Sustainability is part of the quarterly business reviews with our logistics partners, where they also present on their companies’ sustainability programs and goals. In addition, major carriers provide activity-level data on the freight they carry for EMC that enable us to estimate our logistics carbon emissions. During 2015, we enhanced this collaboration by holding focused-meetings with our logistics partners to identify opportunities to further improve data quality, reduce the emissions from our logistics operations, and bring new initiatives to light.

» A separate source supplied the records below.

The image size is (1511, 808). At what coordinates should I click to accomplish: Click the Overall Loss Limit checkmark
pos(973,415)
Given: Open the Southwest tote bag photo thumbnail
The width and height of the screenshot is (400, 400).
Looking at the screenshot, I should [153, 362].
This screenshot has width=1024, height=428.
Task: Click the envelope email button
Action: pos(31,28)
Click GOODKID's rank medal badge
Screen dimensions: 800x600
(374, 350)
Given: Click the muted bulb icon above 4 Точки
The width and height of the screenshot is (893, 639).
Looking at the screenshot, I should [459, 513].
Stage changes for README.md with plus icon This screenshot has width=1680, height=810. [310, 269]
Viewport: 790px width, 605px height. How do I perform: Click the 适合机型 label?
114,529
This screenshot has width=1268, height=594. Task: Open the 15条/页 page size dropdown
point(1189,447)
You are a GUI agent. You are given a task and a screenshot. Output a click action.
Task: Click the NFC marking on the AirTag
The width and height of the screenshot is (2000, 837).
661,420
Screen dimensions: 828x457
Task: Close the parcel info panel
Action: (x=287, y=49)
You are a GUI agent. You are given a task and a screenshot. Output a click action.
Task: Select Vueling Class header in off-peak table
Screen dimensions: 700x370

Leveraging Technology to Reduce Emissions
During 2015 our logistics partner in the United Kingdom and Ireland completed the development and implementation of a new application to increase visibility and control of products between depots across the United Kingdom. With this functionality, transports between distribution centers are now forecasted days in advance. This added flexibility enables warehouse control to consolidate and move items in a way that maximizes volumetric space, and makes the operation more effective, efficient and sustainable. As a result of this initiative, our partner anticipates reducing their environmental impact by decreasing the use of 1.75 trailers per week, reducing approximately 36,000 miles per year, and avoiding the emission of 55MT of CO2e.
Following on Progress
The Automated Delivery Process (ADP) that we implemented with one of our partners in the United Kingdom during 2014 was so successful that we rolled it out to all EMC partners and direct business in mainland Europe during 2015. The ADP, illustrated in the figure below, enables more efficient scheduling and routing, maximizes vehicle utilization and reduces fuel consumption, all of which have a direct impact on carbon emissions reductions. In 2015, 77 percent of all customer orders in Europe followed the ADP. In 47 percent of those orders, customers accepted the automatically generated Earliest Delivery Date, resulting in the benefits described above.